Dataset items:
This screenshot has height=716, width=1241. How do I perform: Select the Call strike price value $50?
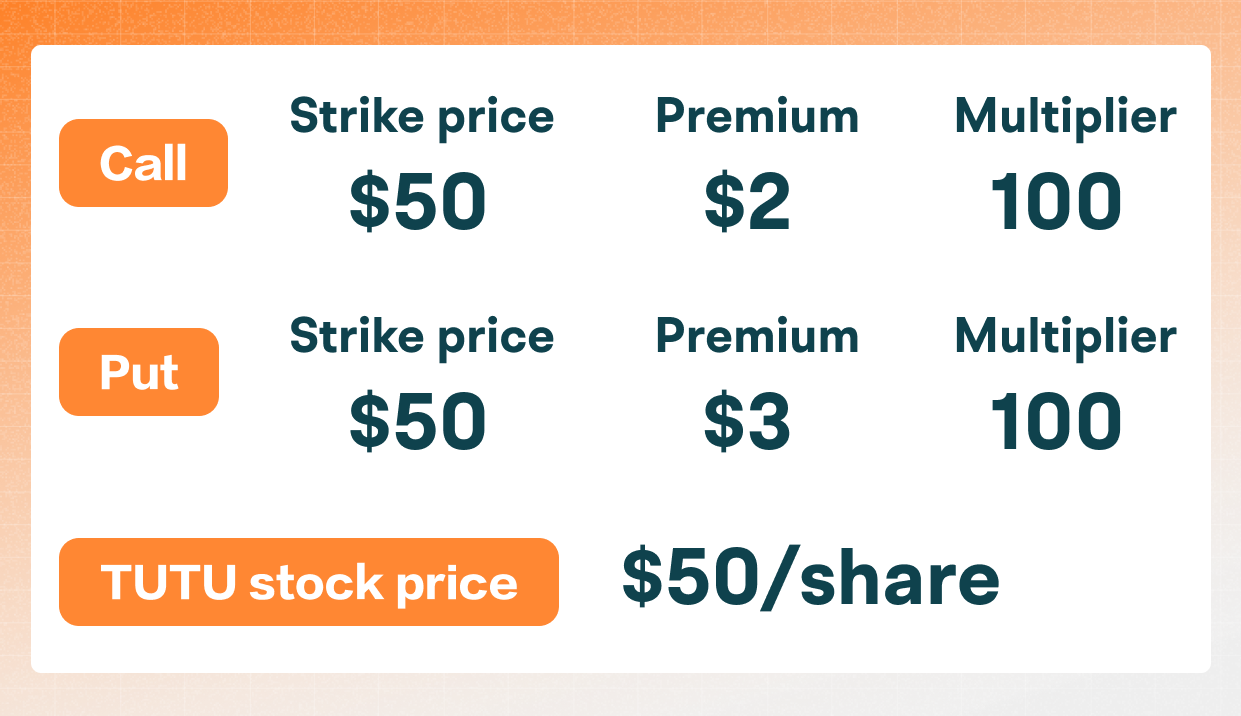pyautogui.click(x=417, y=202)
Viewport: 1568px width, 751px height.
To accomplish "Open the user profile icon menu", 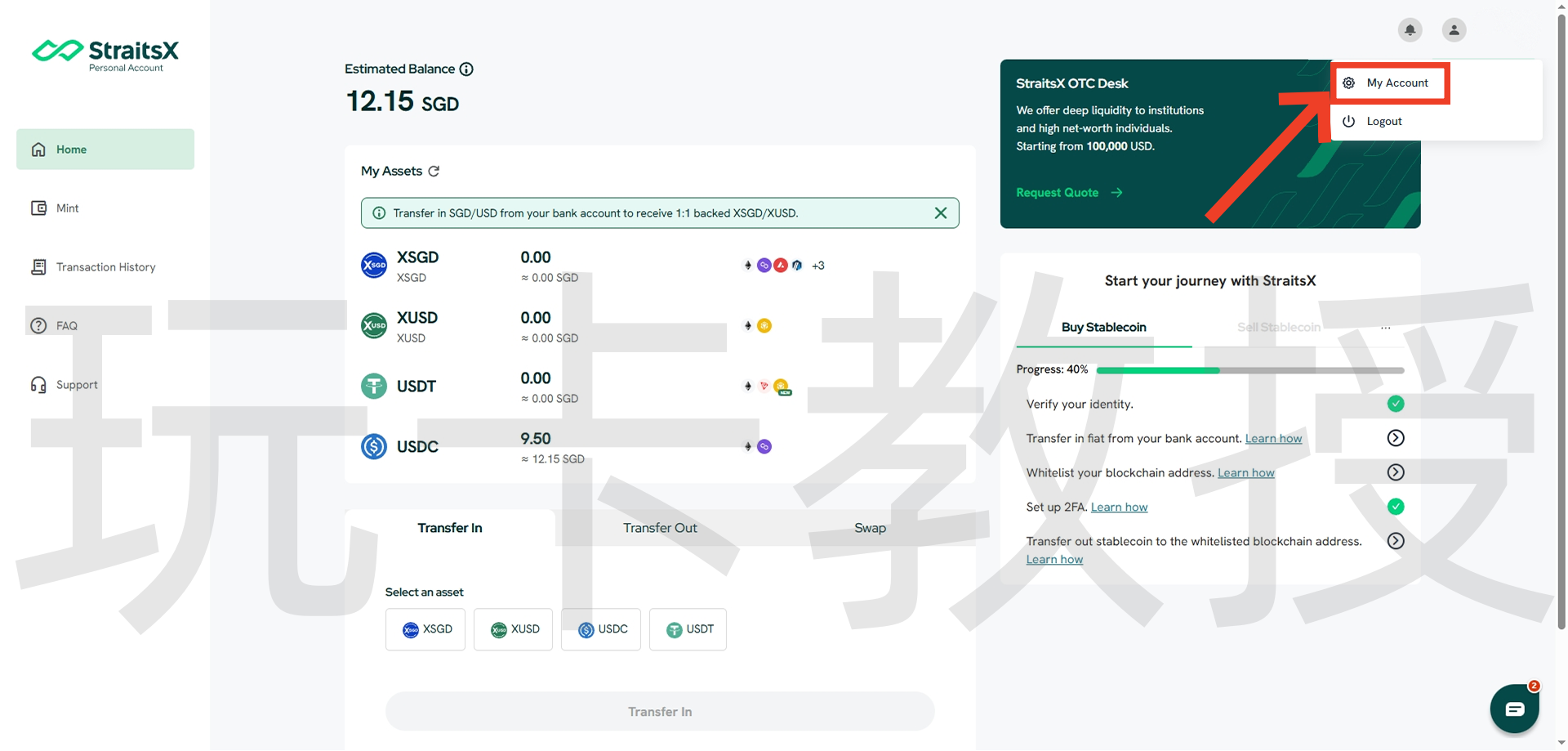I will (x=1454, y=30).
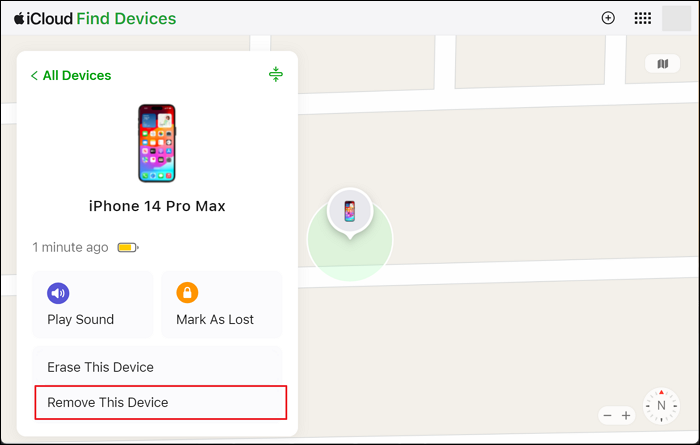This screenshot has height=445, width=700.
Task: Collapse the device panel with green icon
Action: [276, 74]
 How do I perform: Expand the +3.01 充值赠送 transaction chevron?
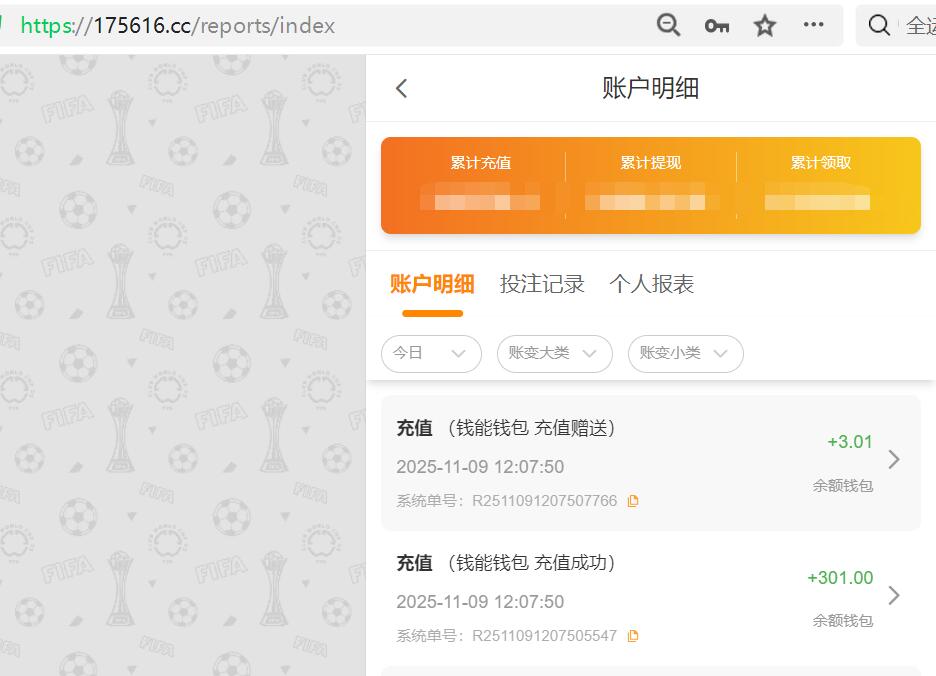895,460
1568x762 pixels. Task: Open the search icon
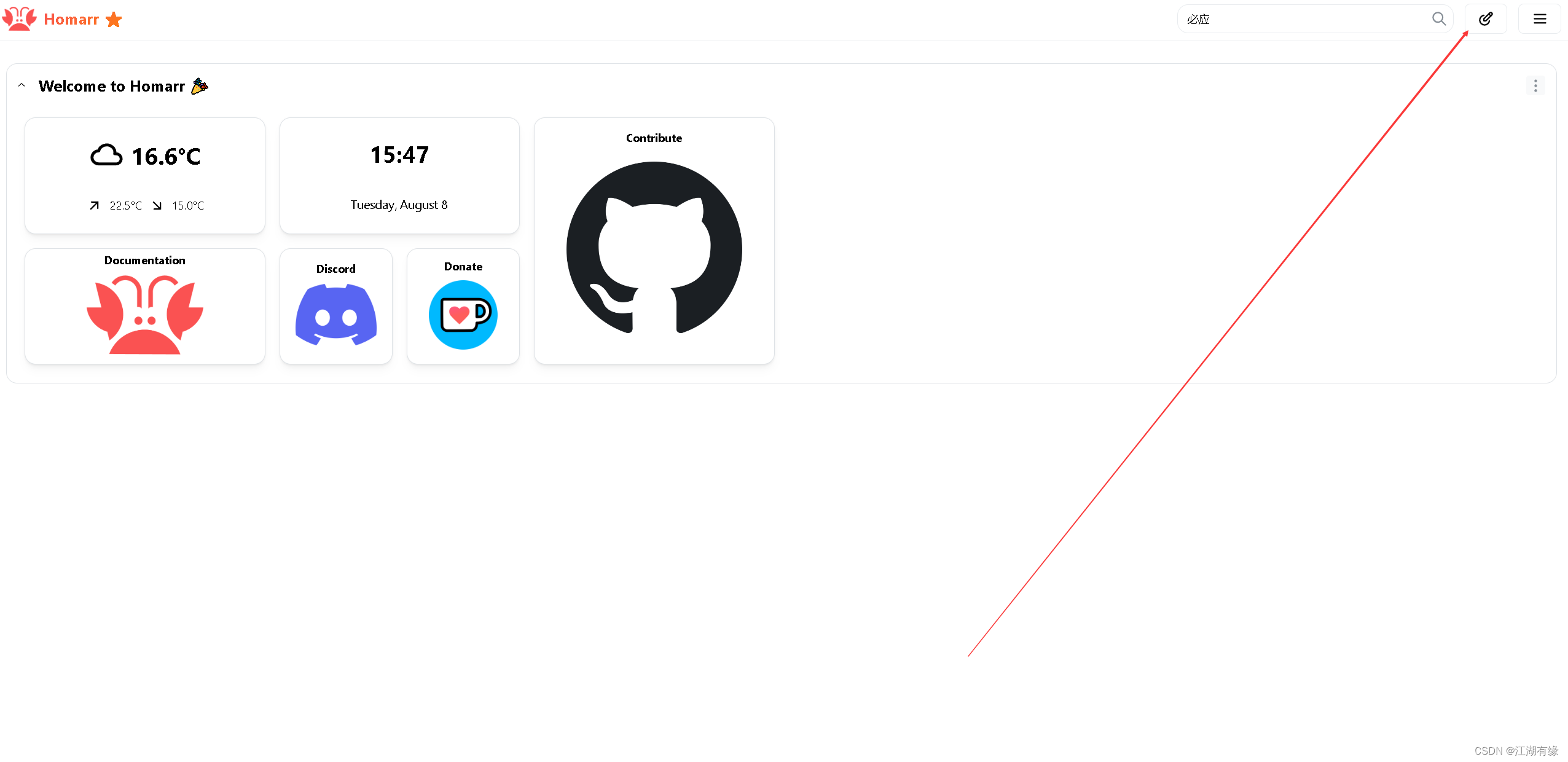pyautogui.click(x=1438, y=18)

## REQUIREMENT
Return only the lines that start at the line containing "How do I perform: Expand" and finish at the last line of the entries, exactly as written and without pictures.

## SOLUTION
 How do I perform: Expand the +3.01 充值赠送 transaction chevron?
895,460
1568x762 pixels. Task: Open the search icon
pyautogui.click(x=1438, y=18)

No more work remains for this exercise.